Considering the importance of the viral and host genetic factors in contributing to the progression of HAND will help out to explain the multifaceted route of neuropsychological dysfunction in HIV-positive individuals in the development of this neurocognitive disorder. This would help in the improvement of therapeutic strategies, namely pharmacogenetics measures encouraging neuroprotection against HAND. Thus, among different host genetic factors, chemokine receptors play a significant role in the infection, transmission, tropism, and pathogenesis as well as in the control of overall infection in a variety of diseases. They are a potent chemoattractant for a variety of cells involved in host defense. Genetic polymorphism in these host genetic factors will affect the rate of disease progression in HIV-infected individuals leading to HAND and needs further attention. 41
Although genetic polymorphism in various chemokine receptors is associated with disease progression, we could not establish a concrete association between polymorphism data and disease progression due to a limited number of samples in the current study as well as a lack of follow-up samples.
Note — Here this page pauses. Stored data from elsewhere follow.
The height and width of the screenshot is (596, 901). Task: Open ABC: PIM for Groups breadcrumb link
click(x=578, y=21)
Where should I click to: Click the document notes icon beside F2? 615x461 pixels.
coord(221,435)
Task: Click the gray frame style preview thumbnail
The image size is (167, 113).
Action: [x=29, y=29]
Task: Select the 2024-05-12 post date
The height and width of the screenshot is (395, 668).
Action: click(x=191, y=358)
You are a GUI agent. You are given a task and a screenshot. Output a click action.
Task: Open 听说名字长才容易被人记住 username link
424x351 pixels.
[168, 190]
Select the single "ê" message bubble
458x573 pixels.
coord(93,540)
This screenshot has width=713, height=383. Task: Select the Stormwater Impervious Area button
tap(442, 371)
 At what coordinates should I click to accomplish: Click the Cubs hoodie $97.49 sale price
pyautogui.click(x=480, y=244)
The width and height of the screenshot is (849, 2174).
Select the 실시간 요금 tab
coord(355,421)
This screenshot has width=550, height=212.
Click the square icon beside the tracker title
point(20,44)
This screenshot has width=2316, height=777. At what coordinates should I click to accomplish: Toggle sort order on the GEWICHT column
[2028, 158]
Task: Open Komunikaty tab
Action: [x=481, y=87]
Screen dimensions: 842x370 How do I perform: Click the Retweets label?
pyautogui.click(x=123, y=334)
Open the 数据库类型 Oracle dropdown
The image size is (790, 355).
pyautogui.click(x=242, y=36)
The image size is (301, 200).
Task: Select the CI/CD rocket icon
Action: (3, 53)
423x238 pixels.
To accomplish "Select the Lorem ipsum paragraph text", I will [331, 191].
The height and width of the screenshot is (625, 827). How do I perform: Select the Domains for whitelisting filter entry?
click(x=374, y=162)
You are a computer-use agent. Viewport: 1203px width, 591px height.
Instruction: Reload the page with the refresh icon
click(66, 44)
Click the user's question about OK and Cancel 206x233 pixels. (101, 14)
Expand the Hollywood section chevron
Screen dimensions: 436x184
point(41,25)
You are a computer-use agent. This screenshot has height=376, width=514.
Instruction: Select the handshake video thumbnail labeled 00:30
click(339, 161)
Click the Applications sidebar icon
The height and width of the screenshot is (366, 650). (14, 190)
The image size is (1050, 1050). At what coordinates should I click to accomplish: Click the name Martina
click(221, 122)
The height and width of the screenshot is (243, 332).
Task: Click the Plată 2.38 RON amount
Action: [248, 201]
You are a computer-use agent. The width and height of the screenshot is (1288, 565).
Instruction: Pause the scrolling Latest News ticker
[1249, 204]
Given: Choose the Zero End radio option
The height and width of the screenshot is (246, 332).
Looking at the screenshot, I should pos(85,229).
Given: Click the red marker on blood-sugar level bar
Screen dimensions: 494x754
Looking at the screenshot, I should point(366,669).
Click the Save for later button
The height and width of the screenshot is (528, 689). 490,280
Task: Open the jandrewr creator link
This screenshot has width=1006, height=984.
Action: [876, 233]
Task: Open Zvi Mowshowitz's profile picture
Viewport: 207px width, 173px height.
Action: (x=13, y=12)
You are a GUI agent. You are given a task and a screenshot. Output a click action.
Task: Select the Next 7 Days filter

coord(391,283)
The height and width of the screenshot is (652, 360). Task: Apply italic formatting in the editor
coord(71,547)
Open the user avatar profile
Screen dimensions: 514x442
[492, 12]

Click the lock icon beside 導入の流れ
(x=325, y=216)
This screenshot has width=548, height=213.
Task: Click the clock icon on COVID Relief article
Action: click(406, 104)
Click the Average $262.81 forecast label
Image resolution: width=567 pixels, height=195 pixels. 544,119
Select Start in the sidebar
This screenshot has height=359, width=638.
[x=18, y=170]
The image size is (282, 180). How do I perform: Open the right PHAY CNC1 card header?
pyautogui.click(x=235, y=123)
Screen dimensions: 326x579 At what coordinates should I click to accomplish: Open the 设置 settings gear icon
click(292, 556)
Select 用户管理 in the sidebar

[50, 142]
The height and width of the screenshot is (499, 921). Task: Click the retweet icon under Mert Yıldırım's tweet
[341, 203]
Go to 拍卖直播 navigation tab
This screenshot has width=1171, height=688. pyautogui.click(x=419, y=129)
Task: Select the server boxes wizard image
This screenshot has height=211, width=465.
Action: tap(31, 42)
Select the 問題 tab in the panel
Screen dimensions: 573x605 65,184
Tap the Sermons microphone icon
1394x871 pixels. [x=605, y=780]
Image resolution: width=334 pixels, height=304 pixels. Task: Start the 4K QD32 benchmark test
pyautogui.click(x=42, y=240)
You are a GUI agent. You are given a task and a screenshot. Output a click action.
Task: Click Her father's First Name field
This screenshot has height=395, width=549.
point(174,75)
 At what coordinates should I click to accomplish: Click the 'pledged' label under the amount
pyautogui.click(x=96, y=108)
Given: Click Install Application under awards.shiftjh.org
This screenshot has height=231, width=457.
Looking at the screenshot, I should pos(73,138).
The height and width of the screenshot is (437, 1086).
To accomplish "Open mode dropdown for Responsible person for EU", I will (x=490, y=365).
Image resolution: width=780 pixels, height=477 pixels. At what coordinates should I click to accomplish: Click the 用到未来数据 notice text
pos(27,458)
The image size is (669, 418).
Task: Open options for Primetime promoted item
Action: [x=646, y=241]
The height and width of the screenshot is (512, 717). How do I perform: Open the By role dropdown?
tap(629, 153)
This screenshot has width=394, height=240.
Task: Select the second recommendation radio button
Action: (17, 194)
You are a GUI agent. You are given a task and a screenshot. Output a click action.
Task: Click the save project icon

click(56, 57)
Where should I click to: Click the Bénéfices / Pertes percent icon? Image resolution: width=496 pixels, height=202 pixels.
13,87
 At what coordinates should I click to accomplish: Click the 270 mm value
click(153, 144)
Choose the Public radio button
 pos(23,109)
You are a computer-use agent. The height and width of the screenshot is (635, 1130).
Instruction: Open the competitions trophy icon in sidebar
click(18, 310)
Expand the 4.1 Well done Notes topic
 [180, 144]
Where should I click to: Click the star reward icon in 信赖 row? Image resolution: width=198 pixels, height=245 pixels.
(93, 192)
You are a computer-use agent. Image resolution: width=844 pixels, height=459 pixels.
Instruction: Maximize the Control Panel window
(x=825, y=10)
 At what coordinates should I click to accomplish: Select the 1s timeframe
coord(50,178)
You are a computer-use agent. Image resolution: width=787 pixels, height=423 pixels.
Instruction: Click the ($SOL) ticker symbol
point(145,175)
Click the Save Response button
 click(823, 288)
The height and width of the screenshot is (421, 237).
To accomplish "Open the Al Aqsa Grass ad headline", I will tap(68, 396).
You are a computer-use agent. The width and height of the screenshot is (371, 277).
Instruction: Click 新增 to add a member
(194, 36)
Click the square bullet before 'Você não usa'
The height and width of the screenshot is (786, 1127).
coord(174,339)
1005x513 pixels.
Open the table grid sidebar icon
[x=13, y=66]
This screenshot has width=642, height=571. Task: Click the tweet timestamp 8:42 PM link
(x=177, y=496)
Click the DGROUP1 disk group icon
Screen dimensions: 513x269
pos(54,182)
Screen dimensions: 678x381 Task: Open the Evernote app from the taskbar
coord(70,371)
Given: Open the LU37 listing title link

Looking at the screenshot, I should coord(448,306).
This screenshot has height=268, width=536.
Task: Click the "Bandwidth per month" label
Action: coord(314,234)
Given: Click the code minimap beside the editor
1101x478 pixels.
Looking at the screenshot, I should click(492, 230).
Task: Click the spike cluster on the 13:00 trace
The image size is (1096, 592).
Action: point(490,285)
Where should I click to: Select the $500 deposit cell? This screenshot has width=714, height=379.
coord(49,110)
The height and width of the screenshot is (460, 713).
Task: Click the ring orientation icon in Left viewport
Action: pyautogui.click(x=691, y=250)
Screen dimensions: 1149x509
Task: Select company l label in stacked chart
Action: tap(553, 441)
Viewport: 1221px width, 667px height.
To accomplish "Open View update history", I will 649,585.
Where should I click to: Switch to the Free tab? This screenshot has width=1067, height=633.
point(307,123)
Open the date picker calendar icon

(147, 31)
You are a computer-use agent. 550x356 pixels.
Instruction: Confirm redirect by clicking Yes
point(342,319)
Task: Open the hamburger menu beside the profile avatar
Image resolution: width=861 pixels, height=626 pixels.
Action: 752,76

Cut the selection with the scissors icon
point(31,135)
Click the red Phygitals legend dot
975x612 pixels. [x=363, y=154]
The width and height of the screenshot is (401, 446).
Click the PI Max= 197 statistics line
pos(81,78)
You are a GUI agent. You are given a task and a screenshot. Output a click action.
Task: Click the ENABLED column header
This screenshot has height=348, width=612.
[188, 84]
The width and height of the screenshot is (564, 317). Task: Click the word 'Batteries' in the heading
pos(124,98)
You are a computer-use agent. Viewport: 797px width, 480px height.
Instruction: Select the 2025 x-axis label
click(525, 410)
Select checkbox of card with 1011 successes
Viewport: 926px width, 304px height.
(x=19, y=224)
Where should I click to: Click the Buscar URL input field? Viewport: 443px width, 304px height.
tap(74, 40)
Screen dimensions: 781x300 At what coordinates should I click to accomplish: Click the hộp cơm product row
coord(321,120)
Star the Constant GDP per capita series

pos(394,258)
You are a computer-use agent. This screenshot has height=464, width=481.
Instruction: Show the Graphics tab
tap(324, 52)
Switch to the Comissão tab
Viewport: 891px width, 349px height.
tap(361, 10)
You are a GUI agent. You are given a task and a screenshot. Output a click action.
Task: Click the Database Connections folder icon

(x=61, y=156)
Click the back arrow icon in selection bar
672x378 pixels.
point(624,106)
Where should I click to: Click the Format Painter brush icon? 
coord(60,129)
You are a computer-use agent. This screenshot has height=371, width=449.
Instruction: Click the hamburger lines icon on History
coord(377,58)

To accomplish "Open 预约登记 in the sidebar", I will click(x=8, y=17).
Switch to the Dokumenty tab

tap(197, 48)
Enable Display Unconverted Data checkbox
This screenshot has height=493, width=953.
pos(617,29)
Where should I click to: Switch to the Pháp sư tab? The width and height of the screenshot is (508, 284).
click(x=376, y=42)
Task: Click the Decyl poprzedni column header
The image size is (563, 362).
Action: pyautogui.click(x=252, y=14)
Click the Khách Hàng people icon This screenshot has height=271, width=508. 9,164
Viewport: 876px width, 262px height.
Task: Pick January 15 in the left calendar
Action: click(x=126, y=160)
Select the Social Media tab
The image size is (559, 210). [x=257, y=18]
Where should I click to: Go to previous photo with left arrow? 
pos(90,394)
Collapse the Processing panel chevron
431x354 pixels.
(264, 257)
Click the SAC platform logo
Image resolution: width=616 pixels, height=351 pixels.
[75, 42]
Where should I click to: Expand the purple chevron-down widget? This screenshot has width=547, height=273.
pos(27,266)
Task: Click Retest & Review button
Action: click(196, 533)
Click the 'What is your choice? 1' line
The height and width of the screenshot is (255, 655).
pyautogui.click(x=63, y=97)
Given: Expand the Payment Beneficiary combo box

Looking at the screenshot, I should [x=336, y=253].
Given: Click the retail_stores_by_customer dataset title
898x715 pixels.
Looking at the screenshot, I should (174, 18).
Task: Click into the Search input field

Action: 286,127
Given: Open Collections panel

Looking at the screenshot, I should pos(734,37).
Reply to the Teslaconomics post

The polymorphism data generated on a large scale along with analysis of normal healthy controls will help in the understanding association of polymorphism with the disease status and thereby modulating therapeutic strategies for getting neuroprotection in people living with HAND.
Conclusions
The variations in the viral load might be associated with the polymorphism in the host genetic factors such as CCR5, SDF, and MBL2 codons following disease progression leading to an intricate course of neurocognitive impairment. The genetic analysis of the HIV nef gene sequences indicated the mutations from various motifs distributed throughout the full-length nef sequences of both the groups with an association of distinct motifs responsible for disease progression. Due to immunological impairment, however, such polymorphism in the host and viral genetic components might be directly or indirectly associated with an increased or decreased risk of HAND.
Footnotes
Acknowledgments
This study is the part of PhD topic performed by the first author and registered (PRN 12049001008) at Symbiosis International University, Pune, India. The samples used in this study were generously provided by Dr. Manisha Ghate. The author acknowledges the support of all those who directly or indirectly were part of this study.
Authors' Contributions
S.J. processed all the samples and performed laboratory experiments along with the writing of first draft of the article. V.N. conceptualized and guided the experiments and revised the article. Both the authors have approved the final version of the article.
Sequence Data
HIV-1 nef gene sequences studied from IHDS samples are deposited in GenBank and representing the following accession numbers MT337374 to MT337383.
Data Availability Statement
The associated data with the samples are available with institutional repository, while laboratory experimental data are available from V.N.
Author Disclosure Statement
No competing financial interests exist.
Funding Information
No funding was received for this article.